Application programs often are contained in a number of different high-level language files and require additional services provided by runtime libraries. Therefore, following compilation or assembly, a binder or linkage editor must bind or link the various object modules which make up the object code, together with existing object code files from the runtime libraries, to form an executable load module (or program object). Load modules can be loaded into the main storage of the computer, allowing the program to run.

‘Middleware’ products sit between the services provided by an operating system and the applications, producing application programming interfaces (“APIs”). An API is a functional interface supplied by the operating system (or by a licensed program) that allows an application program written in a high-level language to use specific data or functions of the operating system or licensed program. APIs enable multiple transactions to be processed at the same time whilst preserving the integrity and consistency of the data. IBM CICS Transaction Server (“CICS”) and IBM Information Management System (“IMS”) are middleware software products within z/OS. CICS is a general-purpose transaction processing system for online applications, often used for small but high-volume tasks, such as banking transactions. IMS is both a general-purpose transaction processing system and a hierarchical database management system for online applications.

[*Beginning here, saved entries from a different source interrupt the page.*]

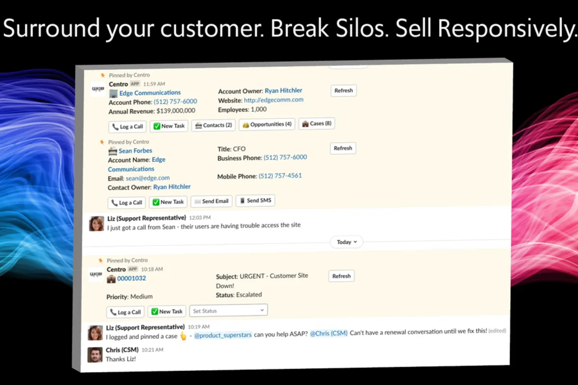The image size is (578, 385).
Task: Click the Centro app logo icon
Action: [x=98, y=90]
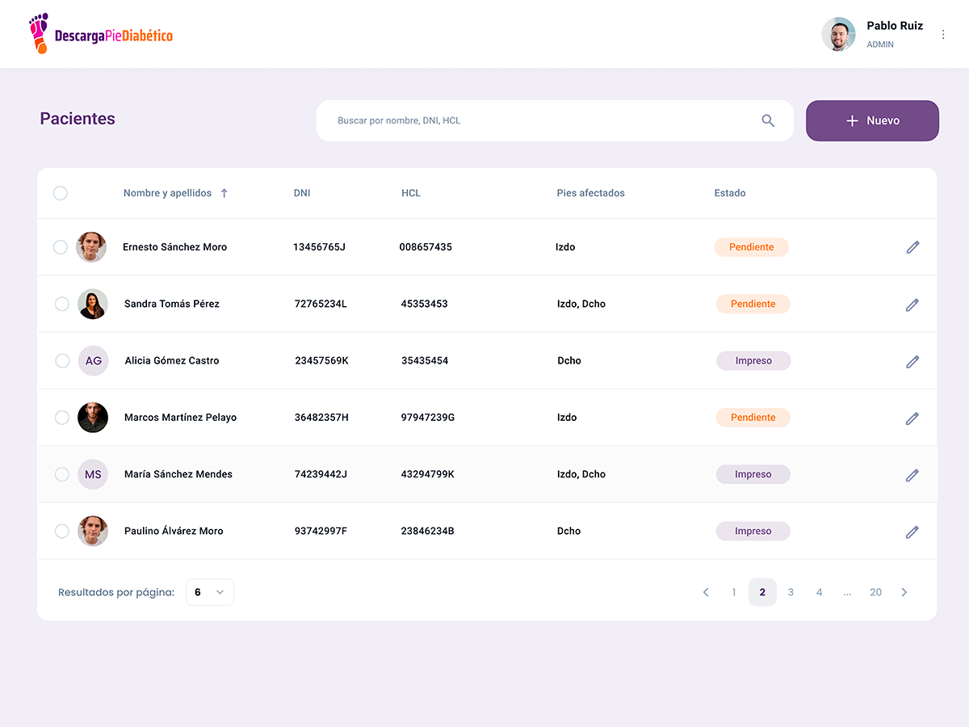This screenshot has height=727, width=969.
Task: Check the box for Marcos Martínez Pelayo
Action: pyautogui.click(x=62, y=418)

CICS applications access their data in files, such as virtual storage access method (“VSAM”) managed files, using the “EXEC CICS FILE” family of API commands. Application programmers write an EXEC CICS statement into the source code. Such statements must be pre-processed by the CICS translator before the relevant COBOL (or PL/I) compiler can compile them. The CICS translator replaces each EXEC CICS statement in the application source code with a sequence of language specific source code statements which it generates. The generated sequences invoke (by call statements) the required function in the CICS runtime. The detail of each generated sequence is determined using Language Definition Tables, an IBM proprietary set of algorithms and mappings contained within the CICS translator.

CICS provides functions to facilitate the passing of data between different regions of CICS efficiently. Distributed Program Link (“DPL”) enables an application running in one region of CICS to communicate with an application running in a different CICS region. Distributed Transaction Processing (“DTP”) enables a CICS transaction to communicate with a different transaction running in another non-CICS system.

The CICS translator can also be used for IMS services. In such cases, the programmer invokes IMS APIs and IMS run times by inserting “EXEC DLI” statements into the source code. The IMS database (“IMS DB”), is accessed by IMS programs through an IMS API, known as “IMS DL/I API”. The IMS transaction monitor provides transactional capabilities which are similar to the transaction capabilities provided by CICS.

The ability to store and access information in a database is essential for commercial database processing. Database managers perform many tasks, most importantly providing APIs to allow applications to access, store and share data, to allow administrators to manage workloads and data, and to ensure resilience of the database even if an application program crashes in the middle of a transaction. IMS is a hierarchical database system, storing data in different categories of files, which supports transaction processing. IBM Db2 is an alternative relational database manager which runs on z/OS. Db2 uses tables (catalogs), containing columns and rows, to store, manage and retrieve data. It also uses catalogs to store information about the data stored in Db2.

Programs can be executed in real-time or as batch jobs. Job Entry System (“JES2”) is a z/OS system used to provide an execution environment and manage batch jobs. z/OS batch jobs are created using a z/OS scripting language, Job Control Language (“JCL”). JCL statements can be used to specify how and when a job will run, the name of the job, programs that will be executed, and data files that the job may use.

Since the 1960s, the IBM group has continued to research, develop and market its product worldwide and it is now the only manufacturer and supplier of new mainframes.